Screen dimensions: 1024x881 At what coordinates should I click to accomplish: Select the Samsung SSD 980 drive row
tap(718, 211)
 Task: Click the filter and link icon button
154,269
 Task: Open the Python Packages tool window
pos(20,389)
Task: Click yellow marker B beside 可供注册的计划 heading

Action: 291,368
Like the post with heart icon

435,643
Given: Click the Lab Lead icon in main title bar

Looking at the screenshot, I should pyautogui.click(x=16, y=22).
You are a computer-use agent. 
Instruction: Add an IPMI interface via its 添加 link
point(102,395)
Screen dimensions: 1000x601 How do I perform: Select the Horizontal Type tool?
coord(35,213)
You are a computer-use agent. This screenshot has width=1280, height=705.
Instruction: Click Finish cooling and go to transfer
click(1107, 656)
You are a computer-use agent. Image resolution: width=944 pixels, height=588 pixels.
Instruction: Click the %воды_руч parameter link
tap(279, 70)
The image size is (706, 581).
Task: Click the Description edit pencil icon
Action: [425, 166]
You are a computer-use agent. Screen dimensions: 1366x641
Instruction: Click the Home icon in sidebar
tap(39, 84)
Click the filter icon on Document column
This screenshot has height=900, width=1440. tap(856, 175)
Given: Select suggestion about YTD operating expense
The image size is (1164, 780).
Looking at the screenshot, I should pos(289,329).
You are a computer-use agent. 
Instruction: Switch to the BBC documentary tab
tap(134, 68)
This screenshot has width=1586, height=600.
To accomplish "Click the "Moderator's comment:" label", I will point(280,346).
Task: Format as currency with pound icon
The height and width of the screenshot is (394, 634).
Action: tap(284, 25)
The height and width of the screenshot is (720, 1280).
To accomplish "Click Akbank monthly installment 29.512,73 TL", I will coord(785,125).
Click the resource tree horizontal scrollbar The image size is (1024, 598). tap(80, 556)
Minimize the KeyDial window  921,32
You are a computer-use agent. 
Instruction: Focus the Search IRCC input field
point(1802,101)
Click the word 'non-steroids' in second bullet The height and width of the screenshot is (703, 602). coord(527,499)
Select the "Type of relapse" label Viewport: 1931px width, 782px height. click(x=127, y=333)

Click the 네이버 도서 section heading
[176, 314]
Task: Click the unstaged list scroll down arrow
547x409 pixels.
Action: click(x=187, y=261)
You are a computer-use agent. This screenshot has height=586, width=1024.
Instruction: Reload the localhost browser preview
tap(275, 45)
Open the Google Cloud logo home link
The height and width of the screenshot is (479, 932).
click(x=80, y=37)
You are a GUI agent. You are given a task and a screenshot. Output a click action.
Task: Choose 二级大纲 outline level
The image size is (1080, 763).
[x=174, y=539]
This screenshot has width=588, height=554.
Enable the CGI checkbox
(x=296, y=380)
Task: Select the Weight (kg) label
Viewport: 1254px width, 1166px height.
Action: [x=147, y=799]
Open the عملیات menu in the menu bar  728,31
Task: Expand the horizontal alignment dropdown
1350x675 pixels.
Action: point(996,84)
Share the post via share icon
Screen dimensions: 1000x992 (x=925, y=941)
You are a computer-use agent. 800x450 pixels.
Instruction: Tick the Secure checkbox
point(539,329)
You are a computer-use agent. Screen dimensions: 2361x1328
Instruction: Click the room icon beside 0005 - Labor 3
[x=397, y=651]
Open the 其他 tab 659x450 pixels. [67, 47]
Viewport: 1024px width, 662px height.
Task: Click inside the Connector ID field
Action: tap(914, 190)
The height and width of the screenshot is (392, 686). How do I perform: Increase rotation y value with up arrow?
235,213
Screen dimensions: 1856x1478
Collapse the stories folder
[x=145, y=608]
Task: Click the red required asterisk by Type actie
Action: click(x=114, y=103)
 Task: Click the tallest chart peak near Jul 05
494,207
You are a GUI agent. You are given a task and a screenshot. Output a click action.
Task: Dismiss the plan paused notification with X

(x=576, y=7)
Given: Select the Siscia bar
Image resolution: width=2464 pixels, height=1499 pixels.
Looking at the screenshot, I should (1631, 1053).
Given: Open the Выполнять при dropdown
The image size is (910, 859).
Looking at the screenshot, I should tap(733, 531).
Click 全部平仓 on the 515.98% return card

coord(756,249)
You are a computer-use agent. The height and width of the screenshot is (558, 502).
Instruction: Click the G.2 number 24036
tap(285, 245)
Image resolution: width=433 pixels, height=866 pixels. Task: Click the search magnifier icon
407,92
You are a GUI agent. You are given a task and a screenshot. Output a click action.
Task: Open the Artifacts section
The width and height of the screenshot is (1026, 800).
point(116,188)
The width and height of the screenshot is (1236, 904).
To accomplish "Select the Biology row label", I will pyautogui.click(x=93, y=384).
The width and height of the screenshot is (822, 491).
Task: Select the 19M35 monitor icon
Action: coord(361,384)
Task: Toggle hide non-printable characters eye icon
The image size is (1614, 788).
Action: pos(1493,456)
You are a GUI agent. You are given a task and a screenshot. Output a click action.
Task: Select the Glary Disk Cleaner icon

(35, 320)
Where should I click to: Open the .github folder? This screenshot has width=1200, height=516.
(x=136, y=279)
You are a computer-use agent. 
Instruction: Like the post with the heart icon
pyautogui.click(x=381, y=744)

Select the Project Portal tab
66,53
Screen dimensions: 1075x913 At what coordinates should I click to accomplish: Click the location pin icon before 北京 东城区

########

Work item: Would you quote everything above from the line containing "Instruction: Click Finish" down to the line containing "You are a computer-use agent. Image"? Include both of those lines and nothing else.

Solved exercise:
Instruction: Click Finish cooling and go to transfer
click(1107, 656)
You are a computer-use agent. Image resolution: width=944 pixels, height=588 pixels.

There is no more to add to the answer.